Canada’s Medical Technology Companies association said it strongly supports the Canadian government’s plans to change the country’s complex regulatory, reimbursement and procurement process for medtech.

The government’s newly unveiled roadmap to grow Canada’s medical technology provides an “unparalleled opportunity for national leadership in addressing barriers that are currently impeding the adoption of health innovation and the growth of the medtech industry,” said MEDEC’s CEO Brian Lewis.

The roadmap focuses on five areas to grow the nation’s medtech industry:

  1. Accelerate innovation adoption;
  2. Design agile regulations;
  3. Harness digital technology;
  4. Develop and attract talent; and
  5. Create anchor firms.

A primary barrier to adopting innovative devices is the “traditional cost-focused bulk-buy procurement approach” favored by health systems in Canada. What’s needed is a procurement approach that moves “beyond price to value,” the report said.

It recommends moving toward a value-based system similar to EU models, and it cites the example of Norway, which examined purchase price as well as failure rates and patient-reported pain in its procurement of IV catheters.

Similarly, the Netherlands established a foundation for value-based procurement in the form of a network of hospitals that is measuring patient outcomes, as well as a national registries platform for patient-reported outcomes.

Pre-market notification for devices such as is overseen by the FDA should be adopted in Canada, the report said, stressing that Canada’s “multi-tiered system” poses significant hurdles to devicemakers.

The report recommends using more joint reviews and foreign reviews for approval of devices in Canada and calls for more collaboration among provinces and territories to coordinate health technology assessments and streamline reimbursement and procurement decisions.
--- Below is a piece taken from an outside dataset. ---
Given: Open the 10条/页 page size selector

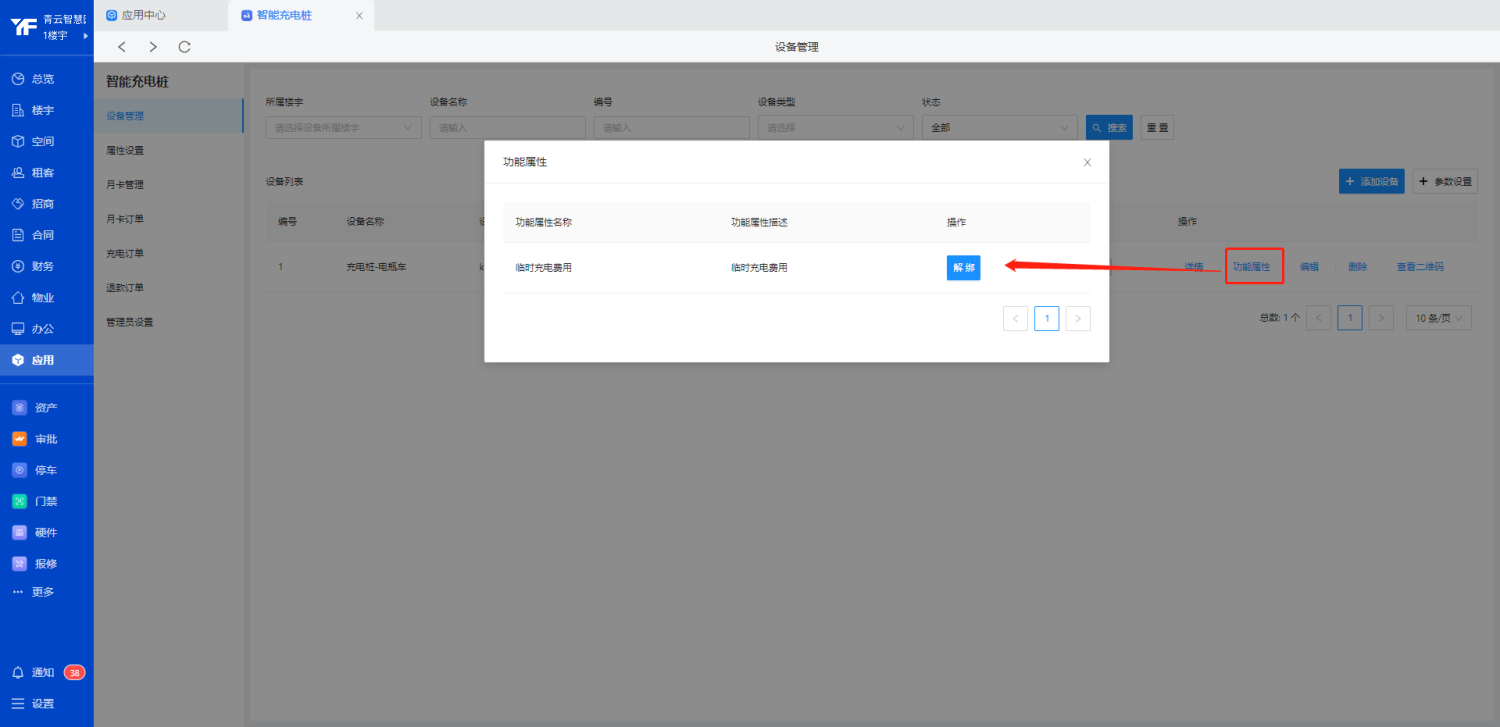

The government hopes to implement a national digital strategy to guide federal investments in digital health to unify provincial and territorial partners to leverage digital technology to improve care.

Canada’s single-payer health system has a number of strengths in implementing such a system, including the ability to collect patient outcome data and to facilitate information sharing among hospitals.

Although Canada has developed some electronic health record systems, what’s missing is an interoperable set of systems, a harmonized data and privacy framework and a single accessible electronic record for every Canadian patient, the report said.